# YOUR GOAL
Give the line containing "Instruction: Click the red Log in button" again, exactly, along with all later lines of the entries, through the last one.

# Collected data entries
· · · · · · ·

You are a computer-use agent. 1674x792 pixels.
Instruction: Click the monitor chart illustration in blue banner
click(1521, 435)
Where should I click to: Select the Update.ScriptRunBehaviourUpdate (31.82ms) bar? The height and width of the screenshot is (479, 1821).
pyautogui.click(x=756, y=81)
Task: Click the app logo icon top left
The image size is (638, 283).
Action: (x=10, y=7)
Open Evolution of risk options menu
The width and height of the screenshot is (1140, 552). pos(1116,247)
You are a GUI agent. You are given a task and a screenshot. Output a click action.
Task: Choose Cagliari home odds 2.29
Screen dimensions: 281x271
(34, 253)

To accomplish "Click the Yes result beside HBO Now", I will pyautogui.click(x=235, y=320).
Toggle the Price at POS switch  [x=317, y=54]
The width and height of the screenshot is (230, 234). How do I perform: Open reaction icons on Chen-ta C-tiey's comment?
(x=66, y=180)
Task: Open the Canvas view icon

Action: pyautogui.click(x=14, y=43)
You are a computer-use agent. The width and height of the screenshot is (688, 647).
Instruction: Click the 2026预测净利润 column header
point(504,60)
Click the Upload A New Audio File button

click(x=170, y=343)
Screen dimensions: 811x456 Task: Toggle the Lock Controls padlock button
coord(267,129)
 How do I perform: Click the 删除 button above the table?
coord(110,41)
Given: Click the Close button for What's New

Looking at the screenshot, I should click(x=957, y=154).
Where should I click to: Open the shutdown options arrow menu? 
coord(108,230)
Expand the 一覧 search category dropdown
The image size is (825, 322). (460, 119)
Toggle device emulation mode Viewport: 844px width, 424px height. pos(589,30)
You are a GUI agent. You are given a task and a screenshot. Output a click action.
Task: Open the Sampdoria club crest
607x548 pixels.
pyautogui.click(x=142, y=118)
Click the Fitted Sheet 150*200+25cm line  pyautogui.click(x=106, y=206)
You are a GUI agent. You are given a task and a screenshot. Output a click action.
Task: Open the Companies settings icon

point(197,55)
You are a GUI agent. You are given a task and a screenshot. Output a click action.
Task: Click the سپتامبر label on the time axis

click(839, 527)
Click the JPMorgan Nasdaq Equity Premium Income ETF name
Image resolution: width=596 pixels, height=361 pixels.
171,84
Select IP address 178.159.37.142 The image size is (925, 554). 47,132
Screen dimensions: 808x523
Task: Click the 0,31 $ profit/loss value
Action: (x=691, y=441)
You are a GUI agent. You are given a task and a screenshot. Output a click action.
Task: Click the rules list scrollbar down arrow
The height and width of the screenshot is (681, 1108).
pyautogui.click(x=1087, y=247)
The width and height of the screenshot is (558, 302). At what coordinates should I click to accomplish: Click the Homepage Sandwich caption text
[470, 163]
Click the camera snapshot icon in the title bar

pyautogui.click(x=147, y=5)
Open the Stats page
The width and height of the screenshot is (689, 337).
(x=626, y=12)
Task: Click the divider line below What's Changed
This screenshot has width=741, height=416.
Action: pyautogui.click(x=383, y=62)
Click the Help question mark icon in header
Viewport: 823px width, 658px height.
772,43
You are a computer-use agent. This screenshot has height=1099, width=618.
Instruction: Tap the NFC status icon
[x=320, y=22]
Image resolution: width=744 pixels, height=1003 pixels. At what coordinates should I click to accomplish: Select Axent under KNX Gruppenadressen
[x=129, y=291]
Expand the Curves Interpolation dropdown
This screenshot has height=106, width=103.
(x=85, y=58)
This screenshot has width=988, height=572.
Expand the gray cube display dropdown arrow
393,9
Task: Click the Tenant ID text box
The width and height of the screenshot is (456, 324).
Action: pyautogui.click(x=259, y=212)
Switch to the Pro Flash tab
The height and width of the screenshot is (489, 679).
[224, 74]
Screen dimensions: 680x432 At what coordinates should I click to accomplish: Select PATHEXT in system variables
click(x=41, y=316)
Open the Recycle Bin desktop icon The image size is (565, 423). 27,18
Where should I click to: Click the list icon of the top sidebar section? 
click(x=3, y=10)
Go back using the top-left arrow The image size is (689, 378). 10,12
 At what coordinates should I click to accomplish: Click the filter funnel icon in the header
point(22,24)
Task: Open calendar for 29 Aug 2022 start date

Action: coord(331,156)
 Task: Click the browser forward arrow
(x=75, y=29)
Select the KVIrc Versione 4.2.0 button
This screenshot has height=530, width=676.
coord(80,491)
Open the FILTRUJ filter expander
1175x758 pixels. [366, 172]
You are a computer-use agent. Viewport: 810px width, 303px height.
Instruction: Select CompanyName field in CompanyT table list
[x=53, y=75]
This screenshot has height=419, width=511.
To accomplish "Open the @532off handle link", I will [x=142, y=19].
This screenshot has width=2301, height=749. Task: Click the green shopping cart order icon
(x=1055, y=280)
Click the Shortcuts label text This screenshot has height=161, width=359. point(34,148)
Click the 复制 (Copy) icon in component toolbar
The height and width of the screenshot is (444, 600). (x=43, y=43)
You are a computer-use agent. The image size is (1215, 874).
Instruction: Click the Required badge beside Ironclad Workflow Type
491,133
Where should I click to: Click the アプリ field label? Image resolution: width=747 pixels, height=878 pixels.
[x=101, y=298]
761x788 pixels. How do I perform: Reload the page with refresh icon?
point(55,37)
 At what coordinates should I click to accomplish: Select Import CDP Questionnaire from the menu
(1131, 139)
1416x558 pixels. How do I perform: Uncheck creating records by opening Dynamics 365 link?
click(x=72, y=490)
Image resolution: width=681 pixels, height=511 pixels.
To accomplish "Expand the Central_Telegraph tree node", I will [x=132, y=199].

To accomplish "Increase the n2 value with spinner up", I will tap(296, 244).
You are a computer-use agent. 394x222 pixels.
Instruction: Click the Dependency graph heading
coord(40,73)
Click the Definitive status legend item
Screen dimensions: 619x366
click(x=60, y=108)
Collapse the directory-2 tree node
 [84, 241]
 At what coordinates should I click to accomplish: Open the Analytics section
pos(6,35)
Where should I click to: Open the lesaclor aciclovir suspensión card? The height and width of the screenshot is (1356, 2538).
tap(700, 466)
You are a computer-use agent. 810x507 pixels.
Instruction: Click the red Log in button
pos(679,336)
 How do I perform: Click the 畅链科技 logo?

· · · · · · ·

# YOUR RESPONSE
Instruction: Click the red Log in button
pos(679,336)
 How do I perform: Click the 畅链科技 logo?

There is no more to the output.